I can chip in on this, too. Maybe Caleb can speak on the eCell bike, as he consistently has the longest time on that machine.

I've ridden both the silver and green Rad ebikes, and enjoy them a lot. I've ridden them just up to Cooper Cabin, as well as other sites in Ant Village and over the Lab. There seem to be no noticeable issues with the throttle, battery life, and other electric components. I agree with Cory that there's some pedaling required to make it up the first rise to the Lab, but hey... It's a bicycle. That's what the pedals are for.

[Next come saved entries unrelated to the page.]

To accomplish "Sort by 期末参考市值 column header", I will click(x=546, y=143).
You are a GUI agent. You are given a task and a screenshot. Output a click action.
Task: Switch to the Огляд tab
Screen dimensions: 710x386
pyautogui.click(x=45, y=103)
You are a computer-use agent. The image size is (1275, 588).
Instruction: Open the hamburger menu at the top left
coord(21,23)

Brakes seem to take a lot of wear, but with descending down rocky/gravel roads on a near-daily basis I suspect that's par for the course.

I haul my water and on occasion tools in that central storage container, on both ebikes. They latch closed with silicone or rubber pull-tabs that hook around metal hardware for a snug, water-resistant fit.
EDIT: If you're concerned about the step-through not being there, then I'd suggest you look into the rear seat-bag, which is an accessory we have on both the Rad bikes Game-B. I personally use a backpack most of the time when working, and that may be an option that works for you as well. The ebikes are heavy, and I think the kickstand is an essential. I completely understand the need/desire for the step-through space.

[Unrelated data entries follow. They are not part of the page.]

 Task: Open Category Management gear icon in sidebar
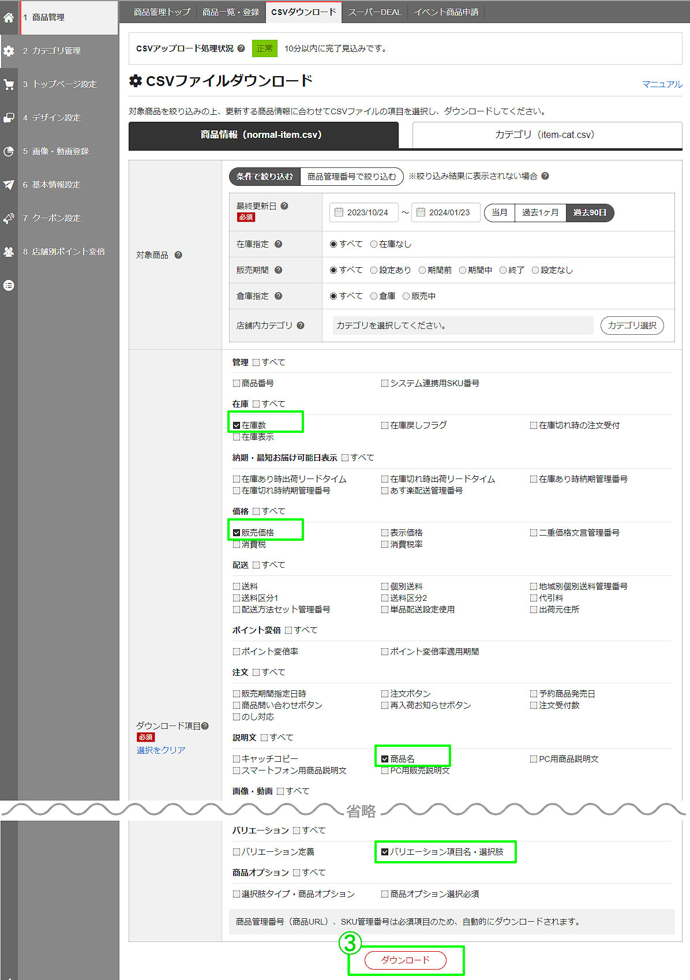pyautogui.click(x=9, y=51)
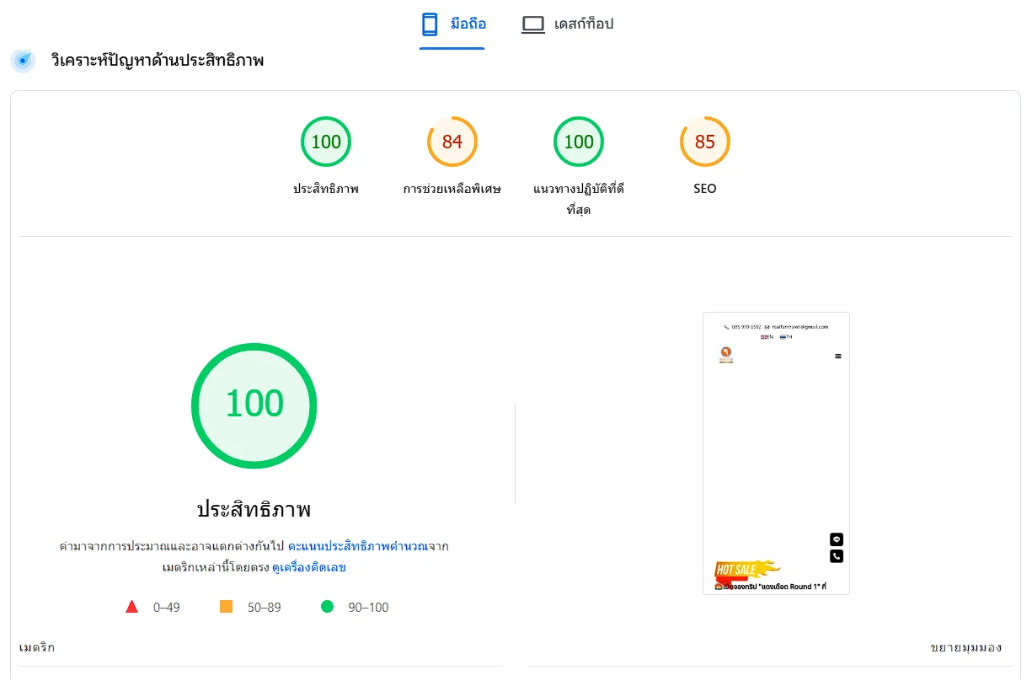The width and height of the screenshot is (1032, 681).
Task: Select the 85 SEO score gauge
Action: [704, 142]
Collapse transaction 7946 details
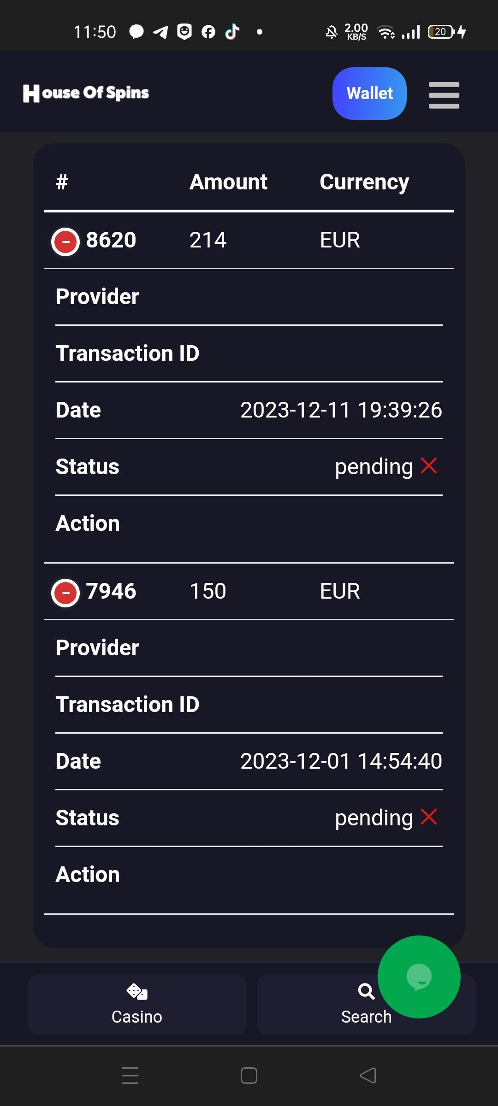The width and height of the screenshot is (498, 1106). tap(65, 592)
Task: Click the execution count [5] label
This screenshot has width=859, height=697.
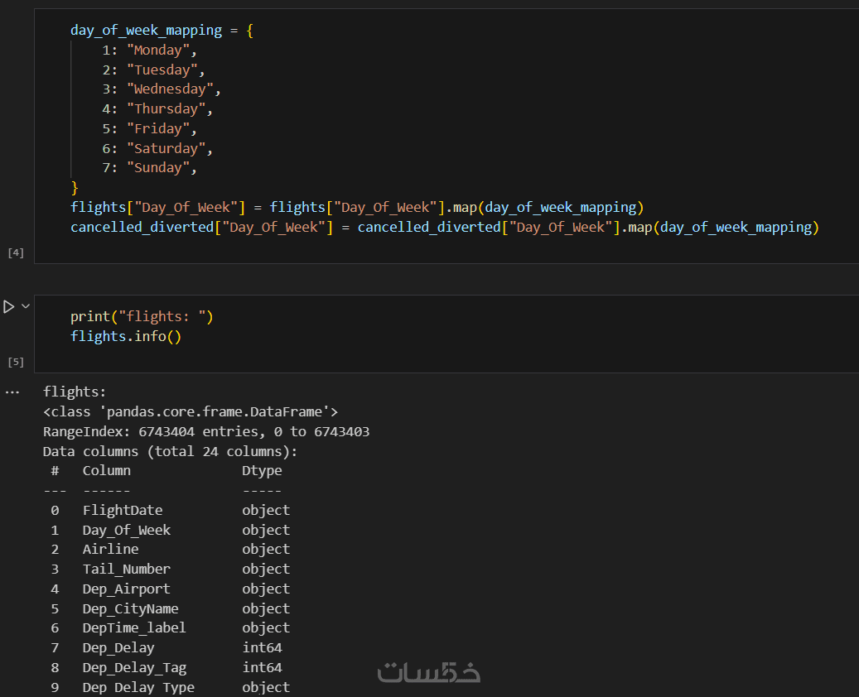Action: click(15, 363)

Personally, I have my "analog" bicycle here but I'm concerned about hitting rocks and stuff like that. The ebikes have rugged, knobby tires that make me feel confident I can handle the dirt and gravel roads in the area. I've seen them work well throughout Wheaton Labs land, and have a fair amount of experience with them in dodgy terrain. Never have gone fully off-road yet, and I don't imagine I will any time soon, but they might do well enough out there.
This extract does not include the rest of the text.